Pausa pranzo, cortile di Scuolamagia. Aria di neve, alunni che ritornano alla spicciolata dalle proprie case, sonnecchianti. Ma ci sono ancora qualche minuto di libertà, palle di neve da tirare, un pallone che rimbalza svogliatamente.
Arriva la ragazza e mi porge lo smartphone, la piastrella azzurra a cui si accompagna da qualche giorno. Penso di doverlo soltanto custodire, quell’oggetto tecnologico, come in altre occasioni, mentre la padrona si immerge in una partita di calcio o in una battaglia di bianchi proiettili di ghiaccio. No, questa volta c’è di più, si tratta di qualcosa di più complesso, mi spiega, questa volta devo risolvere gli enigmi di un giochino su display, devo “sbloccare” certi livelli, mettendo in campo delle conoscenze che a suo avviso dovrei possedere.
Sullo schermo una griglia di disegnini chiede di essere sfiorata dai polpastrelli e ribattezzata correttamente. Si tratta di tanti piccoli logo – soltanto accennati, vagamente camuffati dall’assenza di un dettaglio, di una letterina – da indovinare. Alcuni sono facilissimi: la Fiat, Google Chrome, l’Adidas. Ma la ragazza li ha già ovviamente liquidati da sola, è su altri marchi ben più complicati che si è bloccata.
Non ci metto molto ad accorgermene: sono stato risucchiato da una metafora. Una rognosa metafora spiraliforme. C’è una ragazza di oggi posseduta dal suo telefonino, orrenda propaggine del mostro capitalista che seduce, avviluppa e divora. Un mostro multiforme: logo sinuosi, logo splendenti, logo tridimensionali, logo minimali, logo colorati, logo vintage, logo globali. Non ha scampo, sarà risucchiata in un inferno di pochezza, tremendamente ferita da strisciate di carta di credito, consumatrice alfine consumata. E io, prof. illuminato, devo salvarla con miracolose lezioni a base di terzomondismo pauperista, prolusioni anticocacoliane, digressioni contro le multinazionali. Devo rasare il baffo della Nike, sgonfiare l’omino della Michelin. Subito!!!
E invece no.
Non c’è nessuna guerra da condurre.
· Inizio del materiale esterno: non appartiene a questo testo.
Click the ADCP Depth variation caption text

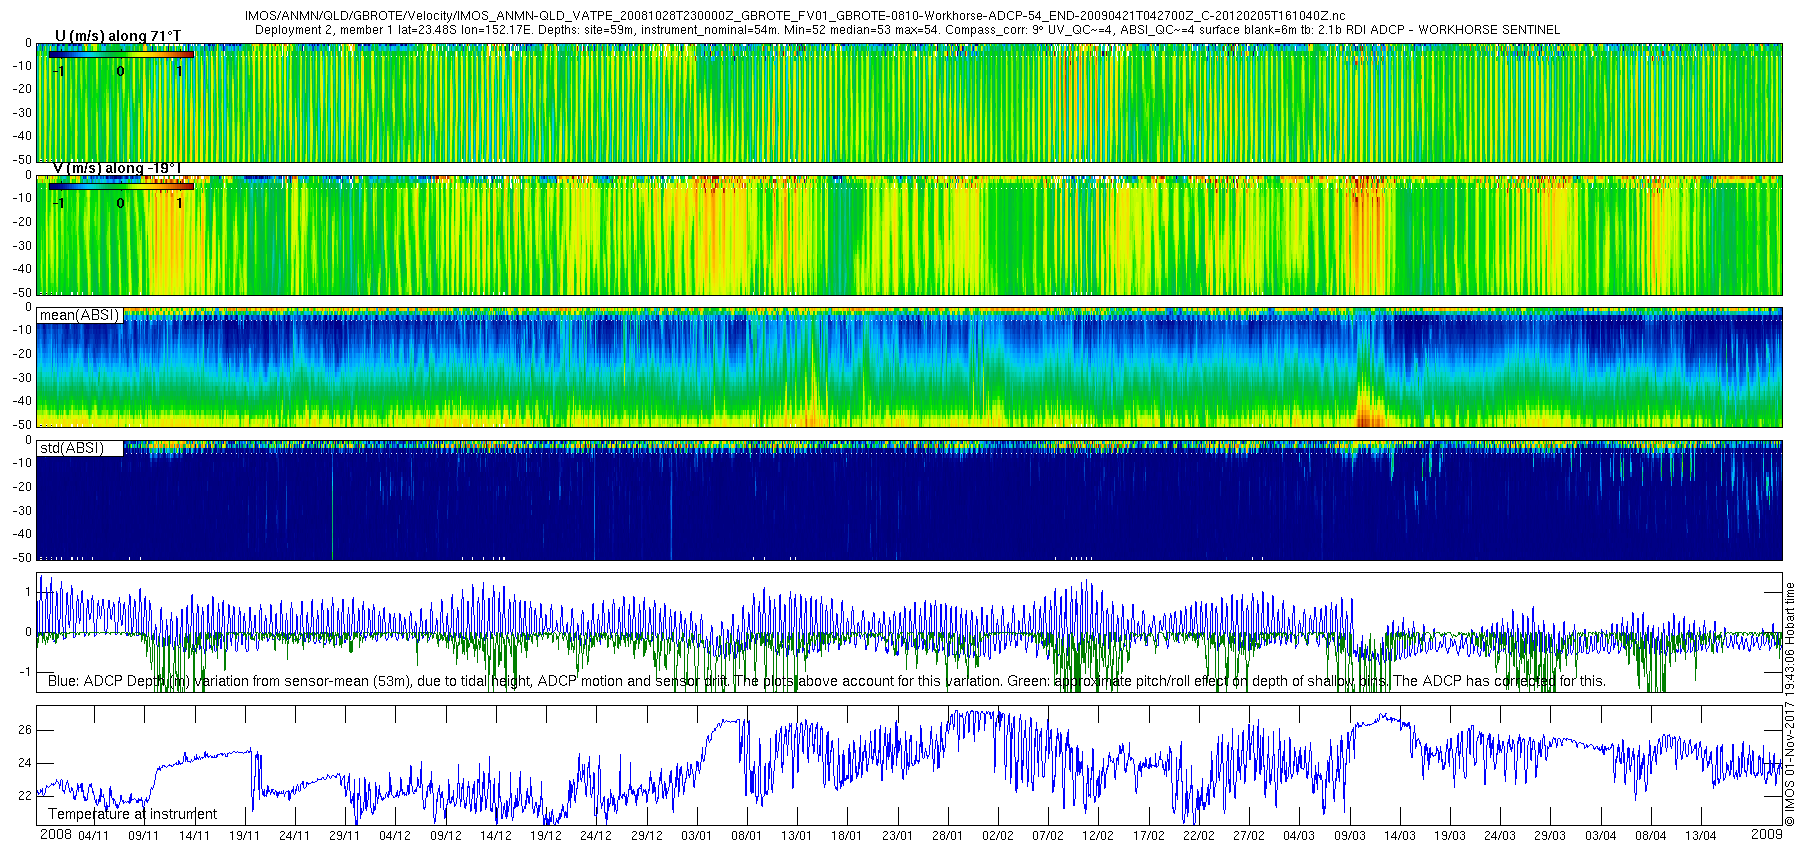[827, 681]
La ragazza non corre pericoli, o meglio: non corre pericoli maggiori di quelli che corro anch’io. È vita anche quella nascosta nel giochino dei loghi da indovinare, è soltanto il mondo che ci circonda. Ci sono storie e destini, in quei simboli ammiccanti piantati nelle nostre menti, ci sono complessità da indagare. Alla ragazza interessano, e mi ascolta curiosa mentre le racconto da dove vengono i computer Lenovo, mentre le dico del triste destino di Blockbuster, delle sedi di Amazon, della potentissima e affascinante CEO di Yahoo, del buonissimo frappuccino di Starbucks.
No, non siamo schiavi. Non ancora, non del tutto. Sono le 14.05. Un po’ in ritardo, rientriamo in classe per l’ora di geografia. Ma c’era più mondo sulla panchina di legno di fronte al cortile, in quell’aria di neve, davanti a un Samsung azzurro.